→ **What is expected**
Repeat exactly the line with "Click the 3,800 fare for 22:15 departure" and each line after it to the end of the data below; pictures stay out.

%%

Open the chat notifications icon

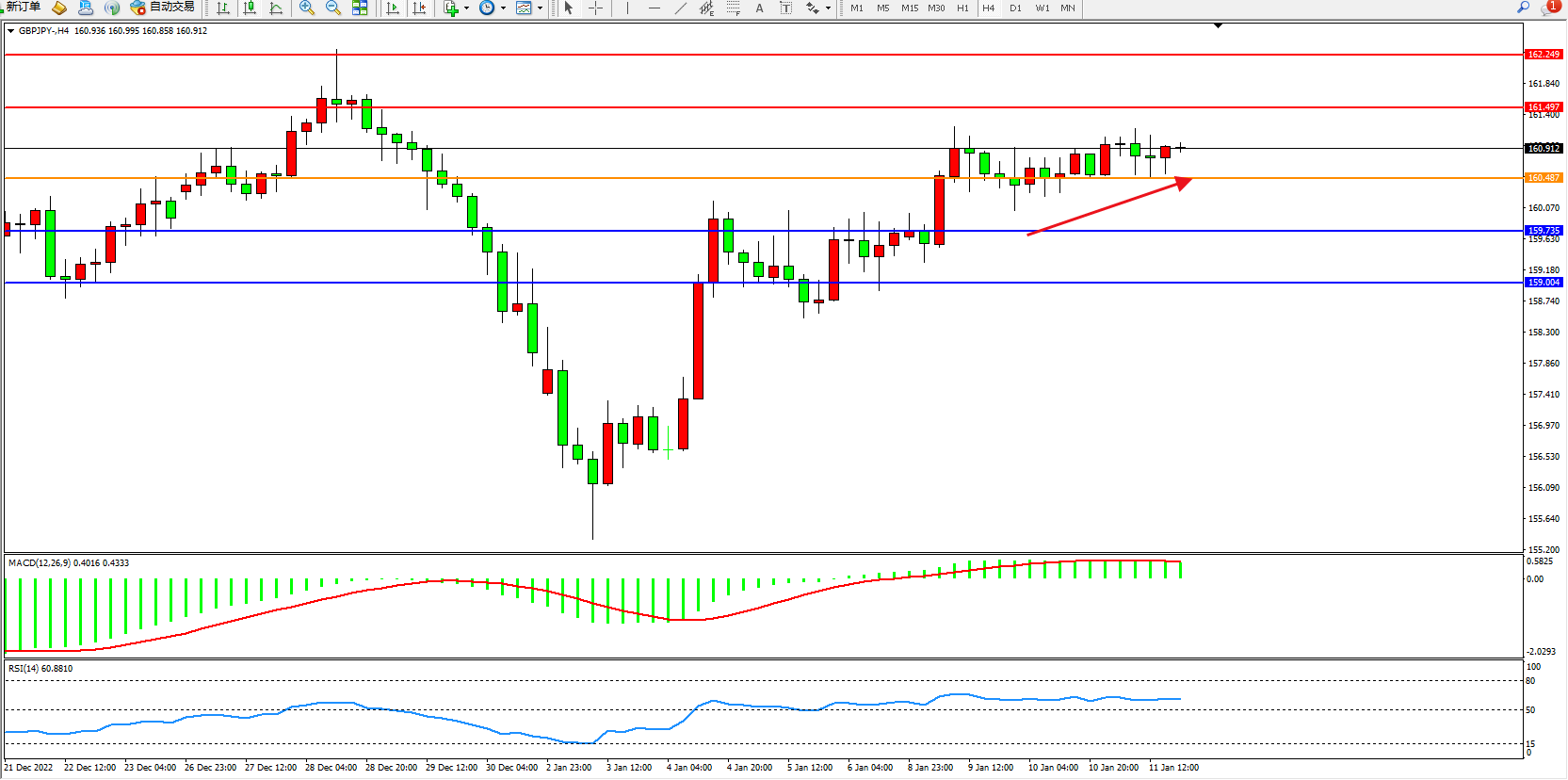[x=1549, y=8]
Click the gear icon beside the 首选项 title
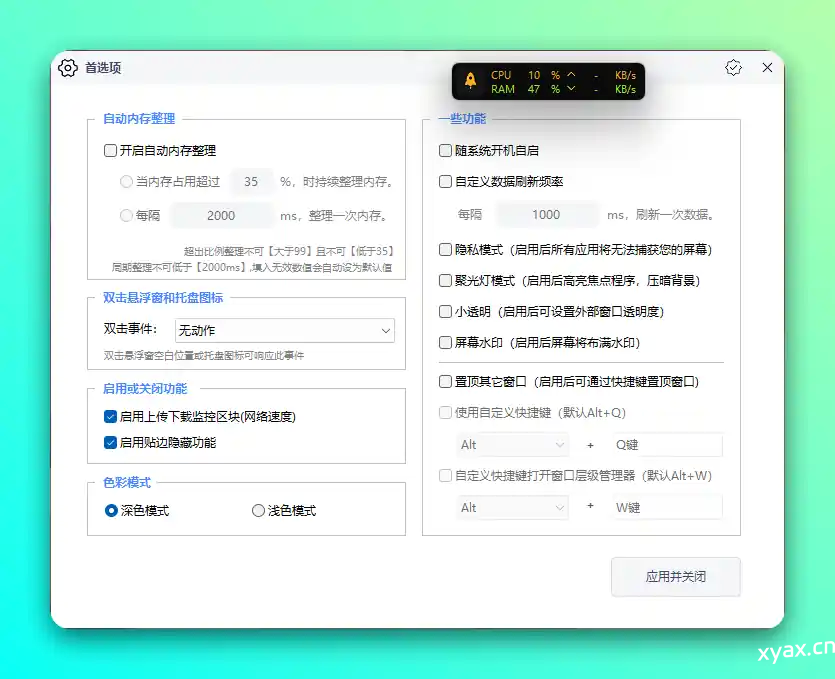Image resolution: width=835 pixels, height=679 pixels. (68, 68)
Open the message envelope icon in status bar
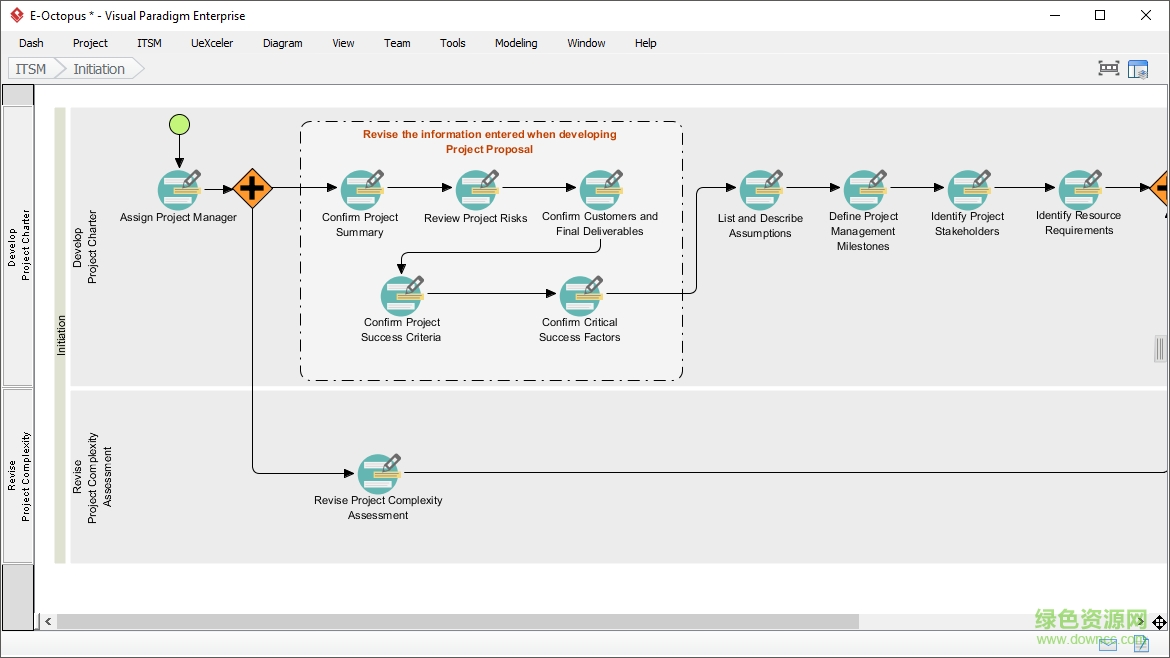This screenshot has width=1170, height=658. [1108, 644]
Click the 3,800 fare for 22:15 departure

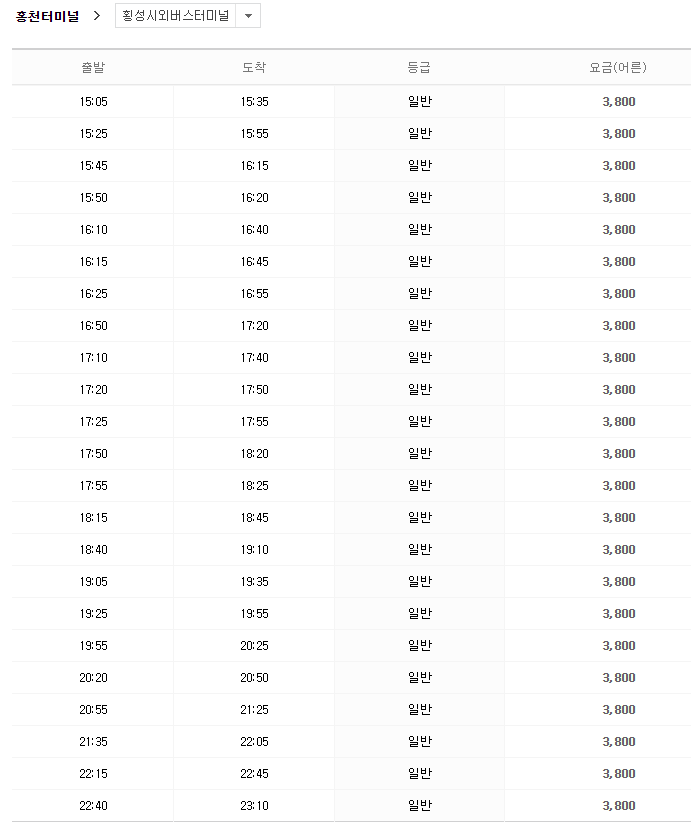click(x=618, y=774)
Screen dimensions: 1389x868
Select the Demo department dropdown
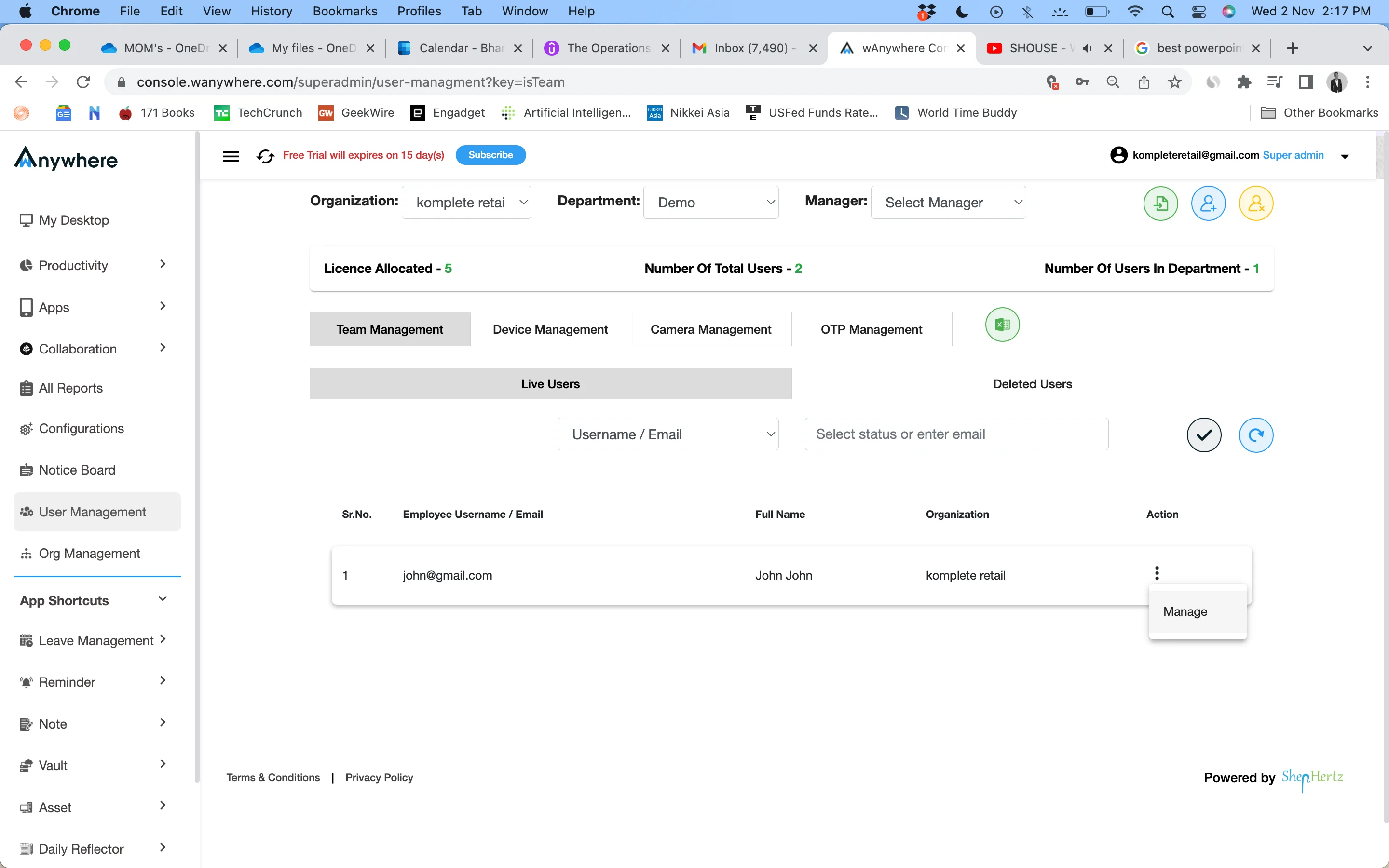click(x=714, y=202)
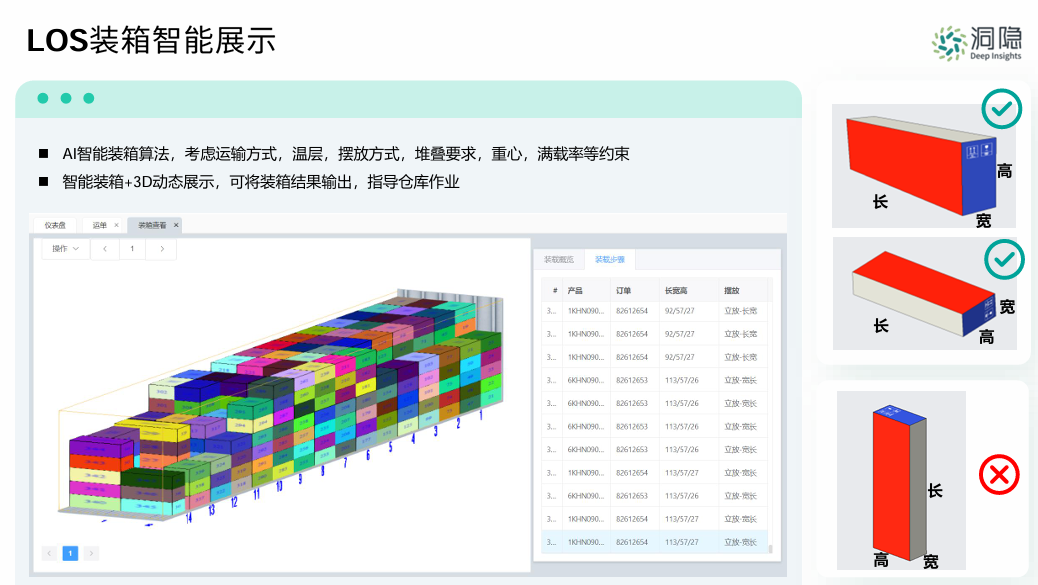Close the 装箱查看 tab

coord(176,225)
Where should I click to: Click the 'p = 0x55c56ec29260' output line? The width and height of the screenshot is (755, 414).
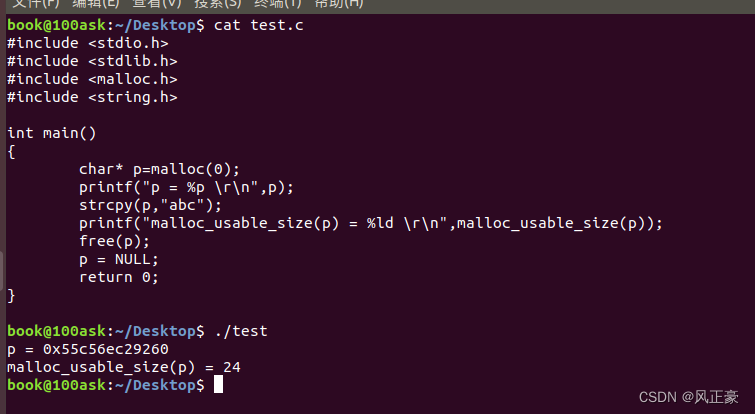[x=88, y=349]
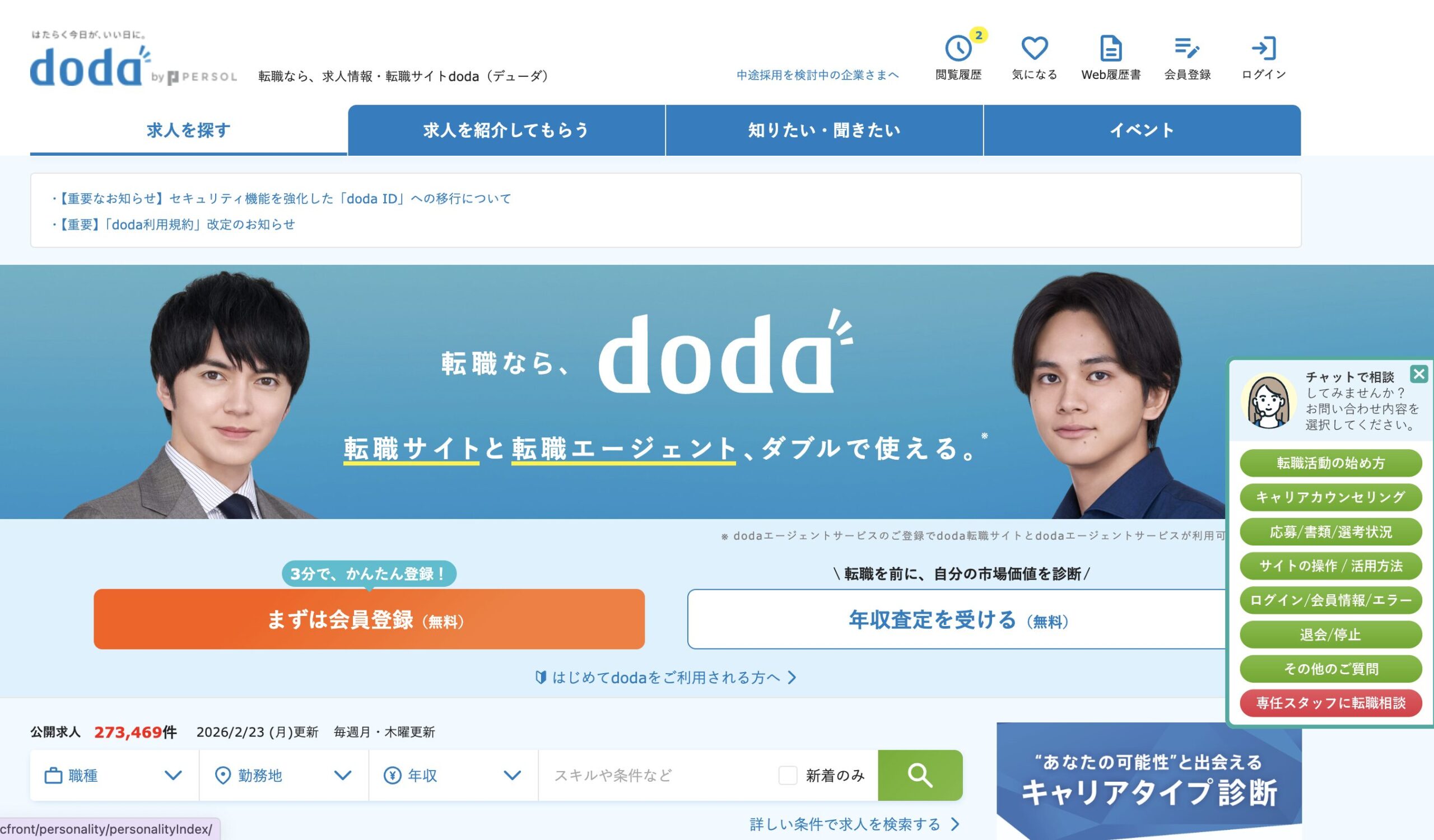This screenshot has width=1434, height=840.
Task: Click the ログイン arrow icon
Action: coord(1263,48)
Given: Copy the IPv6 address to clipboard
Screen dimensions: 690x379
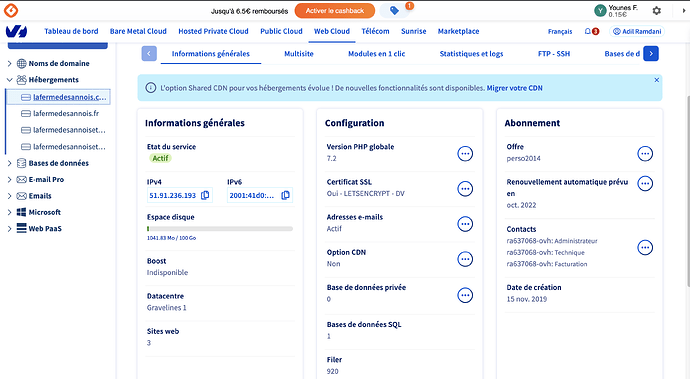Looking at the screenshot, I should point(285,195).
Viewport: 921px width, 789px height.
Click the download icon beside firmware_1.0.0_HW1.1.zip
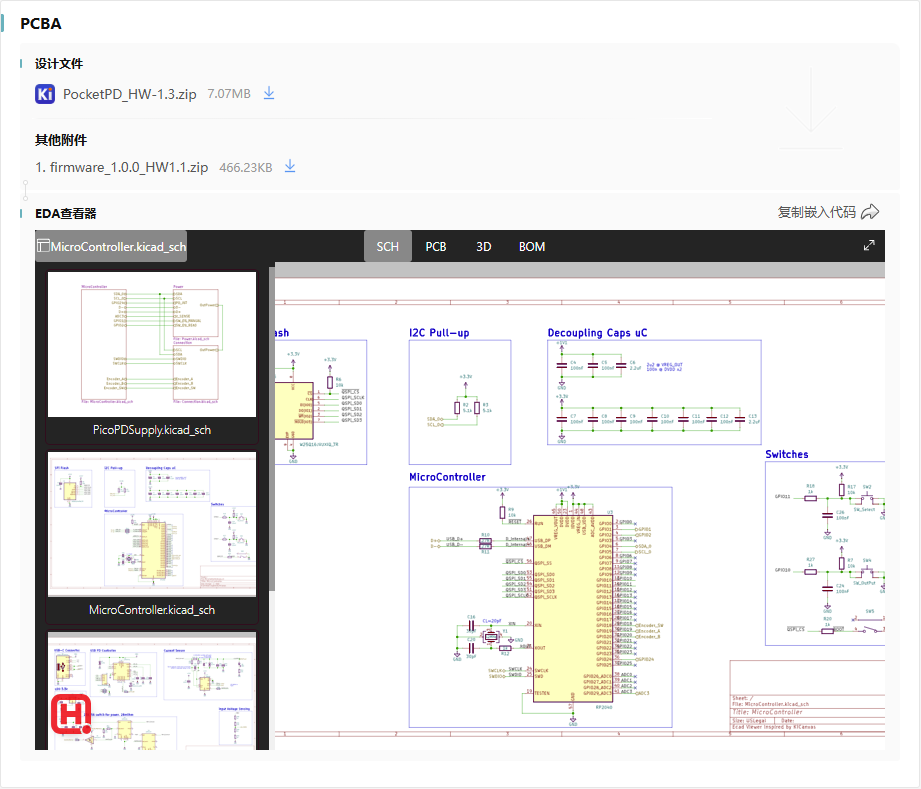tap(289, 166)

%%

→ **Task response**
Click the 3,800 fare for 22:15 departure

click(x=618, y=774)
Screen dimensions: 1389x868
Select the Demo department dropdown
click(x=714, y=202)
Close the 装箱查看 tab

coord(176,225)
Where should I click to: Click the 'p = 0x55c56ec29260' output line? The width and height of the screenshot is (755, 414).
[x=88, y=349]
This screenshot has width=1434, height=840.
Task: Click the ログイン arrow icon
Action: coord(1263,48)
Given: Copy the IPv6 address to clipboard
Screen dimensions: 690x379
Looking at the screenshot, I should point(285,195).
Viewport: 921px width, 789px height.
Click the download icon beside firmware_1.0.0_HW1.1.zip
tap(289, 166)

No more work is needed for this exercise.